Pangeo examples summary

ncclementi commented 3 years ago

This is a document that intends to consolidate the latest discussion results around the Coiled-Pangeo collaboration, and answers some remaining questions regarding speedups and performance.

Let's concentrate on the latest questions by @rabernat posted on https://github.com/dask/distributed/issues/2602#issuecomment-891156357. This comment shows the results of some computations performed with a version of Dask previous and post @gjoseph92 PR on pangeo-binder, where @rabernat can't obtain the same speedups reported previously by @gjoseph92 in https://github.com/dask/distributed/issues/2602#issuecomment-870930134.

Let's breakdown the examples in the notebook that contains the code run by @rabernat on pangeo-binder: https://gist.github.com/rabernat/39d8b6a396e076d168c24167b8871c4b

Side note: I was never able to launch the binder for the Dask version (2021.07.1) so I personally couldn't re-run these cases on pangeo-binder.

Cluster configurations used on pangeo-binder

nworkers = 30
worker_memory = 8
worker_cores = 1
use_MALLOC_TRIM_THRESHOLD = True

and setting {"MALLOC_TRIM_THRESHOLD_": "0"} via Dask gateway.

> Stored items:
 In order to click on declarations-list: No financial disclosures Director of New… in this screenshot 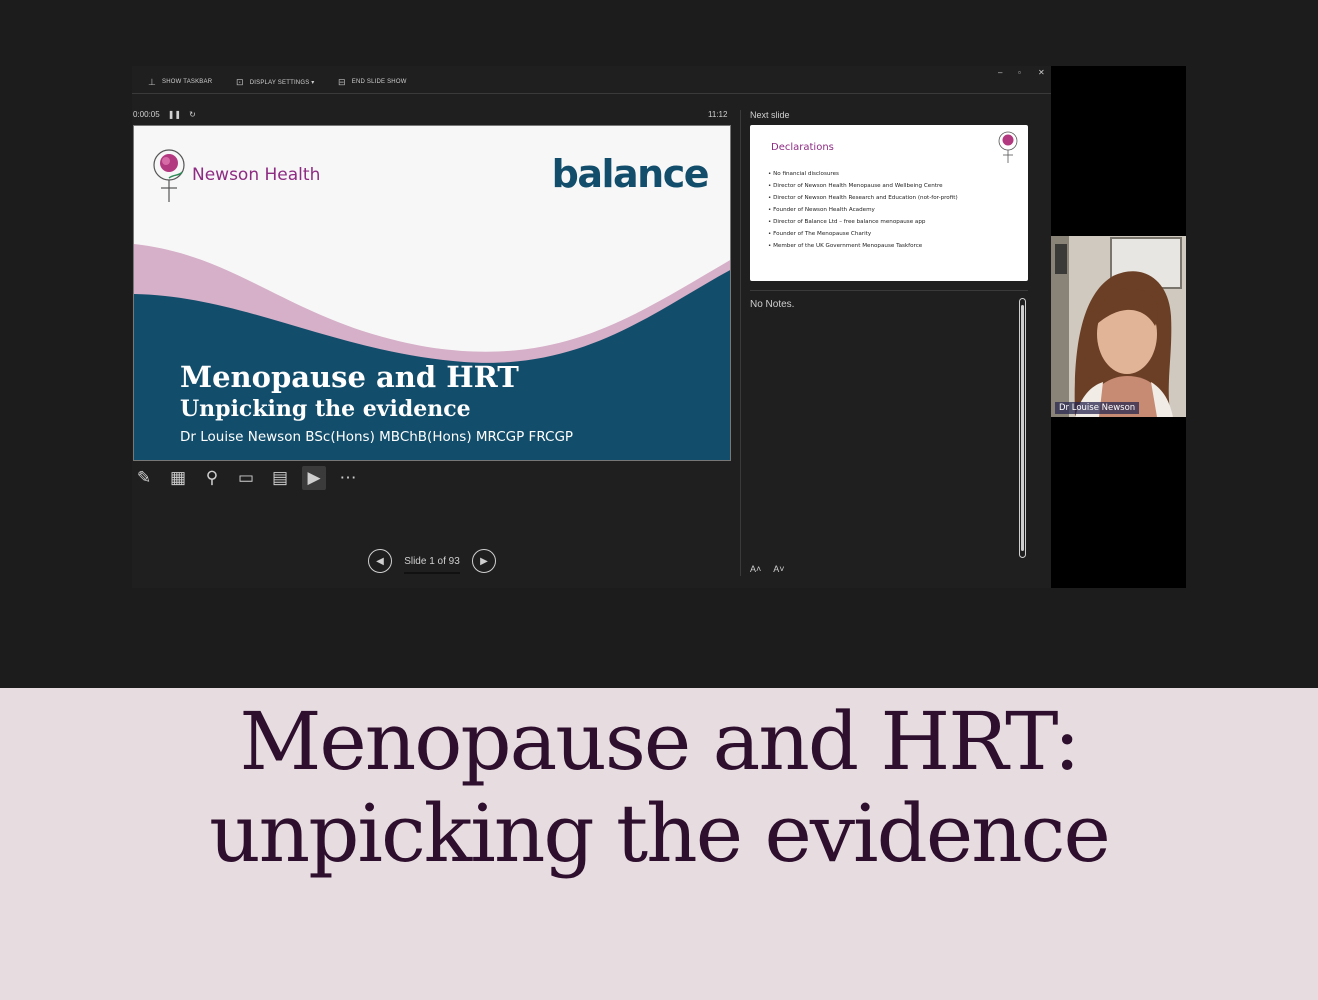, I will do `click(863, 210)`.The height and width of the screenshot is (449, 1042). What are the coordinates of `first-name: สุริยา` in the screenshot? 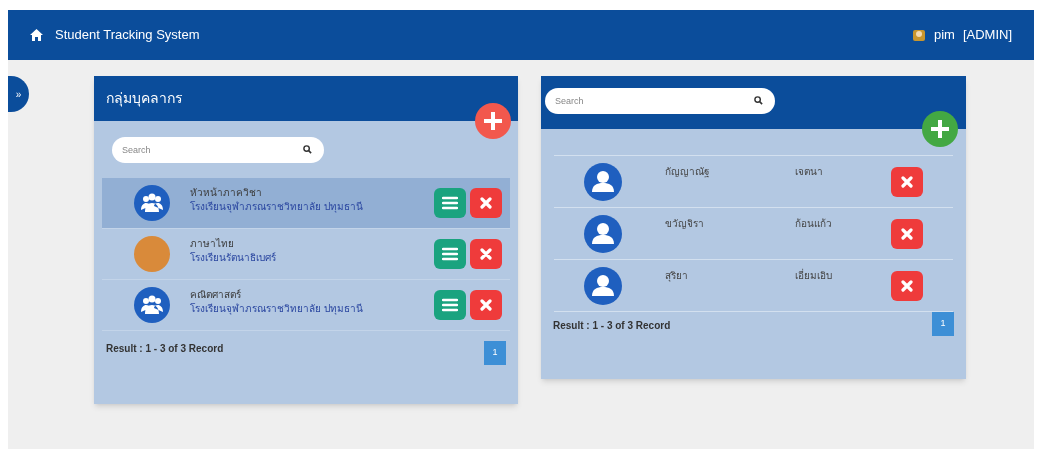 It's located at (677, 276).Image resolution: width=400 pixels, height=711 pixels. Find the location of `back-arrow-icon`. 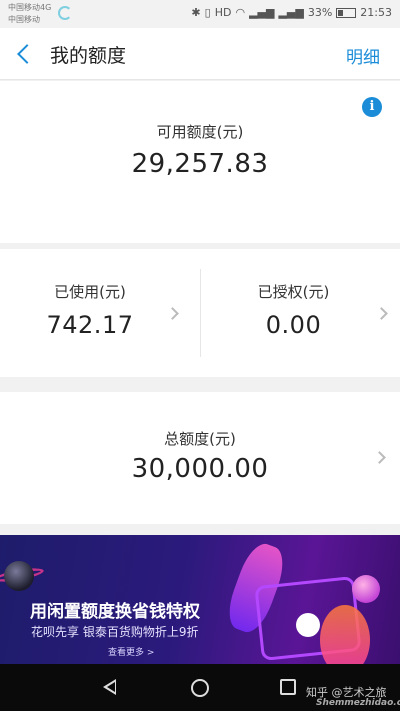

back-arrow-icon is located at coordinates (25, 54).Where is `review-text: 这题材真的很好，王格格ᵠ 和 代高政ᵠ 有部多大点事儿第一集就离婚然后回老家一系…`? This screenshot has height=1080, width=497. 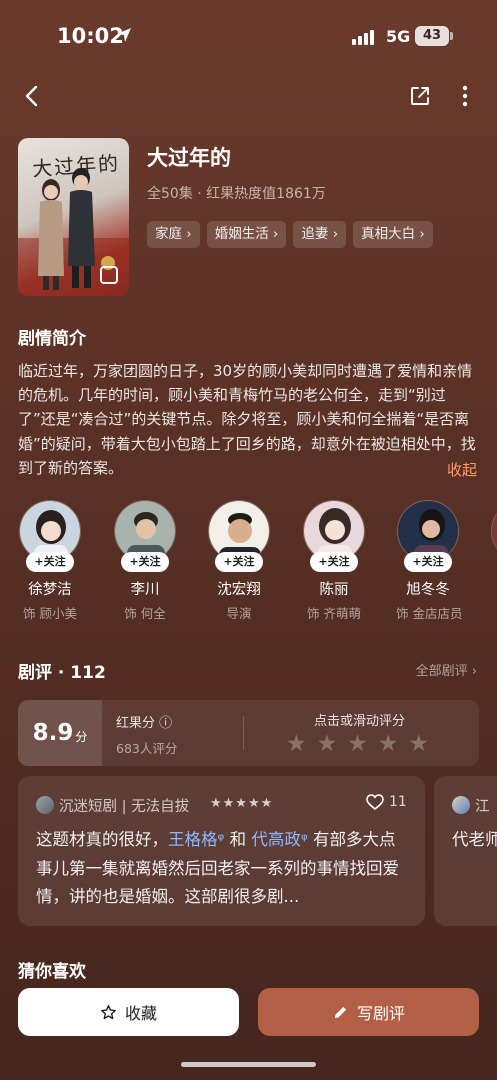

> Assignment 1:
Answer these questions from the Pangeo summary:
(a) For which Dask version was the author never able to launch the binder?
(b) How many workers were used in the cluster configuration?
(c) What value was given to "MALLOC_TRIM_THRESHOLD_" via Dask gateway?
> Assignment 2: Print the part of the Pangeo summary that opens with the words containing "Let's concentrate on" and closes with "cases on pangeo-binder.".
> Assignment 3: List every setting that the Pangeo summary gives as a "name = value" line under "Cluster configurations used on pangeo-binder", along with its value.
None of the data is needed.

> Response 1:
(a) 2021.07.1
(b) 30
(c) "0"

> Response 2:
Let's concentrate on the latest questions by @rabernat posted on https://github.com/dask/distributed/issues/2602#issuecomment-891156357. This comment shows the results of some computations performed with a version of Dask previous and post @gjoseph92 PR on pangeo-binder, where @rabernat can't obtain the same speedups reported previously by @gjoseph92 in https://github.com/dask/distributed/issues/2602#issuecomment-870930134.

Let's breakdown the examples in the notebook that contains the code run by @rabernat on pangeo-binder: https://gist.github.com/rabernat/39d8b6a396e076d168c24167b8871c4b

Side note: I was never able to launch the binder for the Dask version (2021.07.1) so I personally couldn't re-run these cases on pangeo-binder.

> Response 3:
nworkers = 30
worker_memory = 8
worker_cores = 1
use_MALLOC_TRIM_THRESHOLD = True